■ **TEXT PROVIDED**:
* begin *
Oh, it certainly was in line with and a part of the short squeeze play going on.

I'm just saying it wasn't the end of it. It wasn't *the* short squeeze.

As we've seen in the last week via documents discovered/leaked from an ongoing lawsuit, the hedge funds (specifically Citadel, but I'm sure they're not the only ones) increased their short positions on Jan 27 after telling Robin Hood to shut off the buy button.

When all the shorts cover, the squeeze will happen.
I didn't find the stories you mention in a quick search.  There seems to be a lawsuit about what happened 8 months ago on Jan 27.  What have hedge funds been doing recently?
* end *
■ **RECORDS SUPPLIED**:
* begin *
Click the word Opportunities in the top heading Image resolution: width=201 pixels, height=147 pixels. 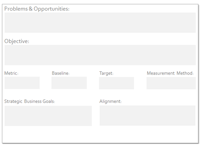coord(52,9)
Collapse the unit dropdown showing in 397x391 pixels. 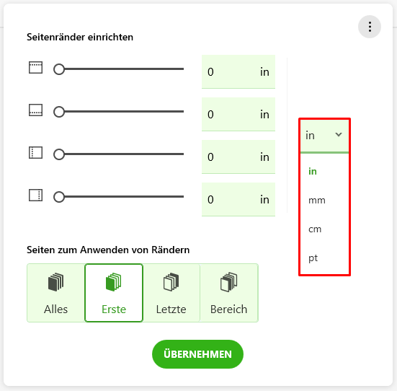pos(324,136)
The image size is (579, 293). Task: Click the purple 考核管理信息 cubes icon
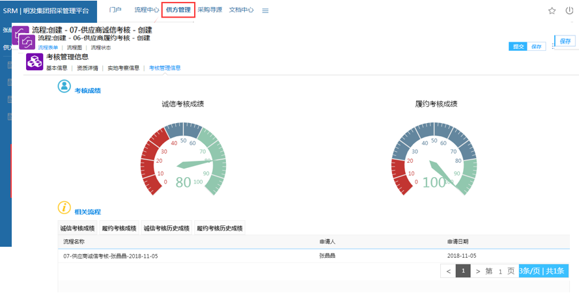[x=34, y=62]
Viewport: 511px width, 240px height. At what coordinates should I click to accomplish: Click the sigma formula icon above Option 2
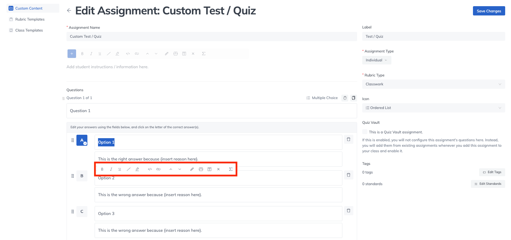231,169
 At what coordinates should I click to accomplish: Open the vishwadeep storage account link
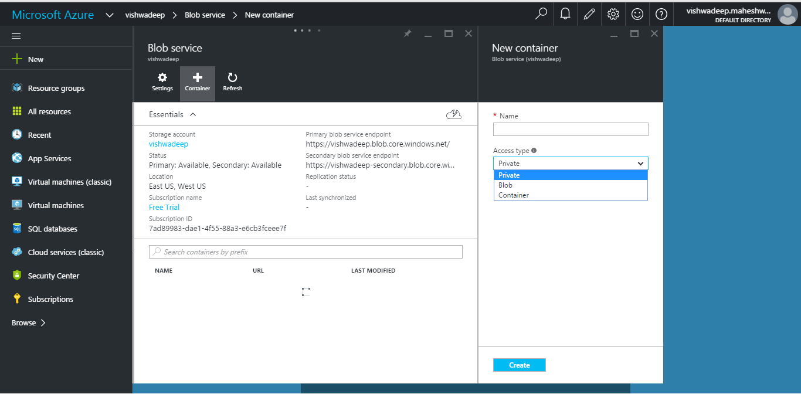point(169,144)
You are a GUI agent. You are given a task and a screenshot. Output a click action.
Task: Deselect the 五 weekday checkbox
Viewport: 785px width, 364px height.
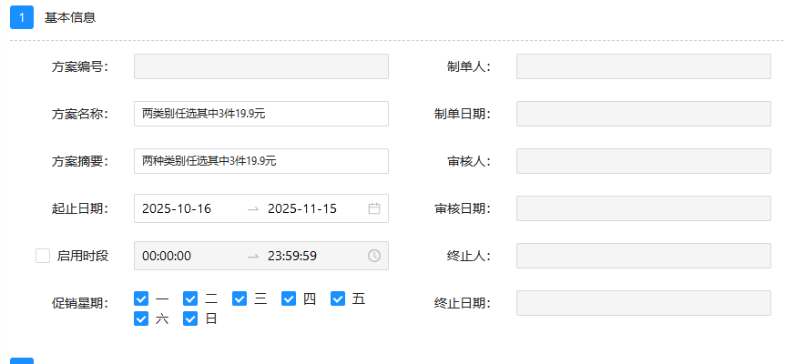(x=338, y=298)
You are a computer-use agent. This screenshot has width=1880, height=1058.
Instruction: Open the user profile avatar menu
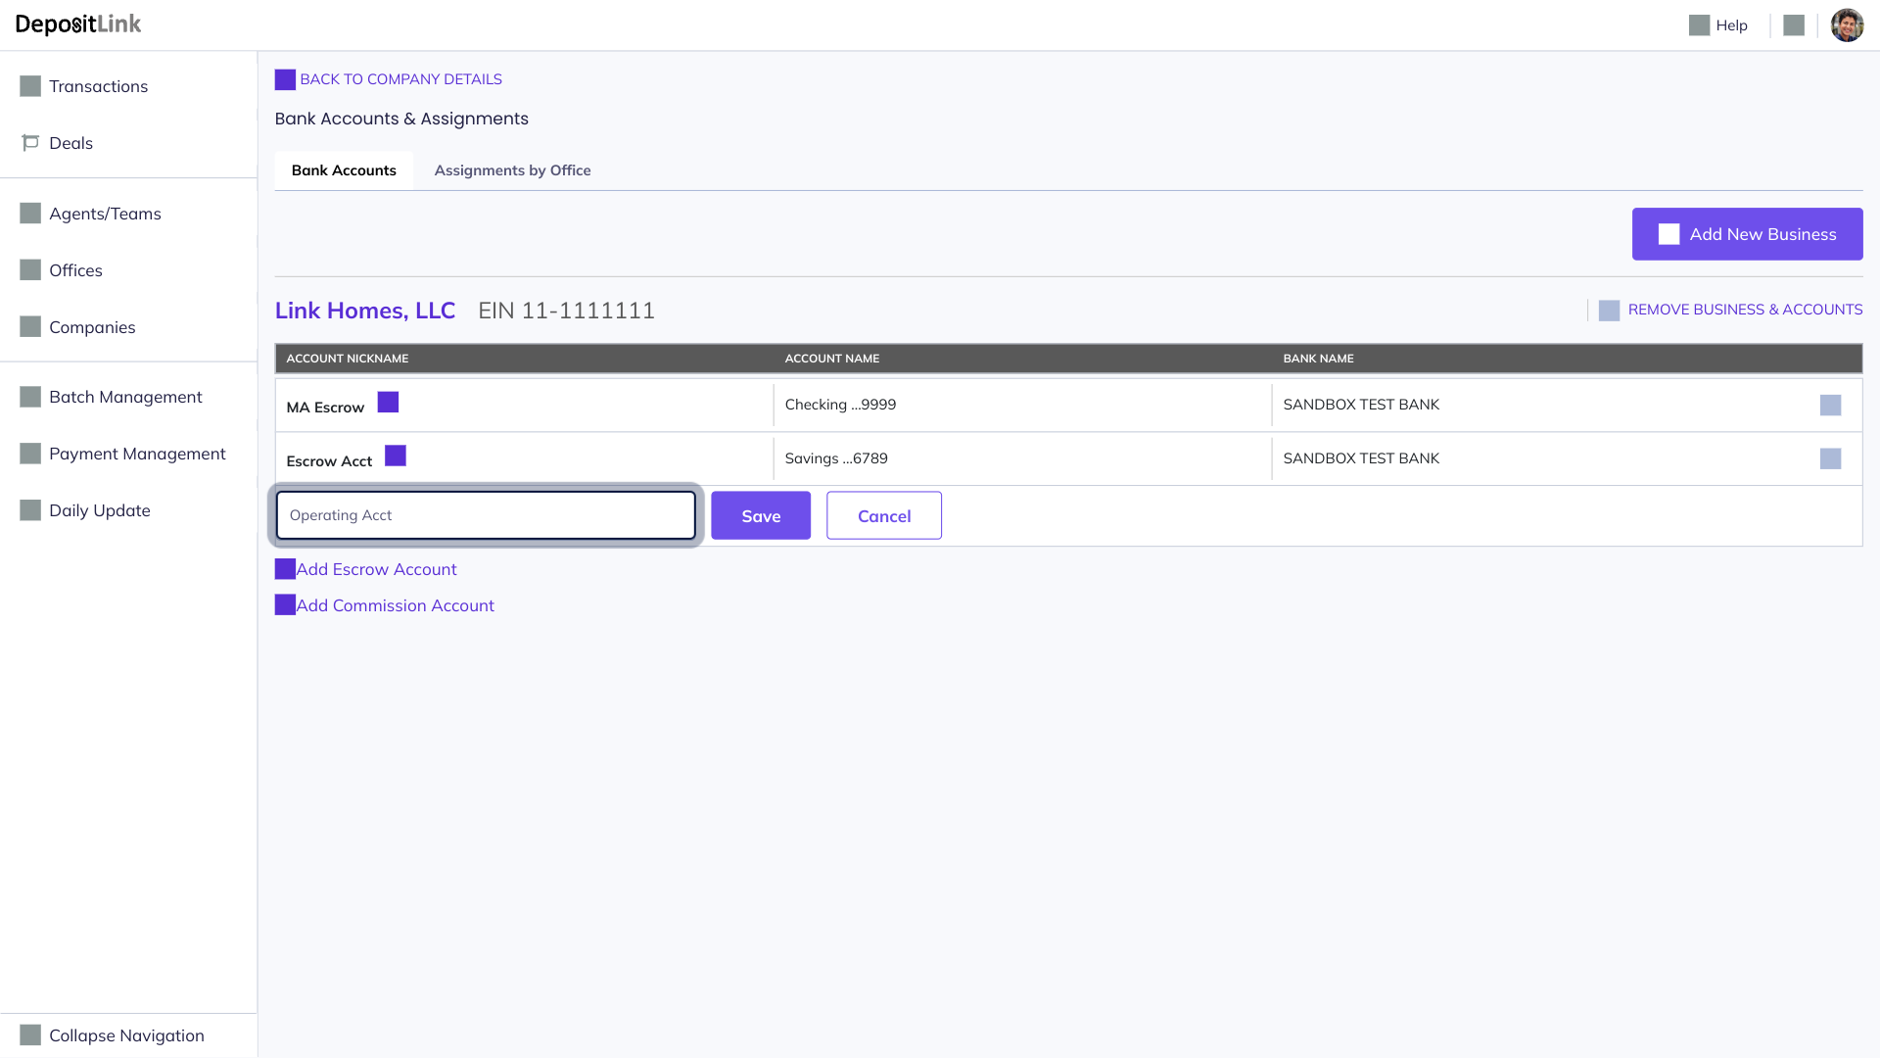tap(1847, 25)
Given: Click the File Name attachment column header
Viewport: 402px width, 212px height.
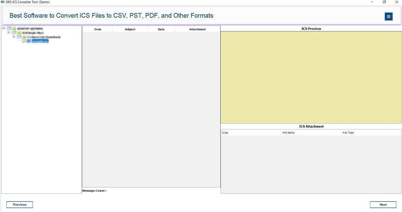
* end *
■ **TASK LIST**:
a) In the short-squeeze text, which hedge fund is named specifically?
b) Repeat the short-squeeze text from "When all the" to "been doing recently?", swapping "stories" for "reports".

■ **SOLVED TASKS**:
a) Citadel

b)
When all the shorts cover, the squeeze will happen.
I didn't find the reports you mention in a quick search.  There seems to be a lawsuit about what happened 8 months ago on Jan 27.  What have hedge funds been doing recently?